[Gathered data entries]
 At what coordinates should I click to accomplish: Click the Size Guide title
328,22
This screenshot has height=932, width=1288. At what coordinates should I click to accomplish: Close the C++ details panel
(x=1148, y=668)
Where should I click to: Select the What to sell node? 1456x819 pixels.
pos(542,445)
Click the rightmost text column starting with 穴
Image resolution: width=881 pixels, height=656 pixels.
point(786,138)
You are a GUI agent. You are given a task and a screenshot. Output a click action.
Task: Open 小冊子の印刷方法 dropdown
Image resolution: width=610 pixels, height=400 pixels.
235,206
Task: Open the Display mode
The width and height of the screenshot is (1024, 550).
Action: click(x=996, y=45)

* **DO THIS**:
Render the listing as a Markdown table with columns Row and Line, starting with the line that contains "Where should I" and going on through the end of the listing. Number each line in Row and omit any blank lines.

* **TASK RESPONSE**:
| Row | Line |
|---|---|
| 1 | Where should I click to: Select the What to sell node? 1456x819 pixels. |
| 2 | pos(542,445) |
| 3 | Click the rightmost text column starting with 穴 |
| 4 | Image resolution: width=881 pixels, height=656 pixels. |
| 5 | point(786,138) |
| 6 | You are a GUI agent. You are given a task and a screenshot. Output a click action. |
| 7 | Task: Open 小冊子の印刷方法 dropdown |
| 8 | Image resolution: width=610 pixels, height=400 pixels. |
| 9 | 235,206 |
| 10 | Task: Open the Display mode |
| 11 | The width and height of the screenshot is (1024, 550). |
| 12 | Action: click(x=996, y=45) |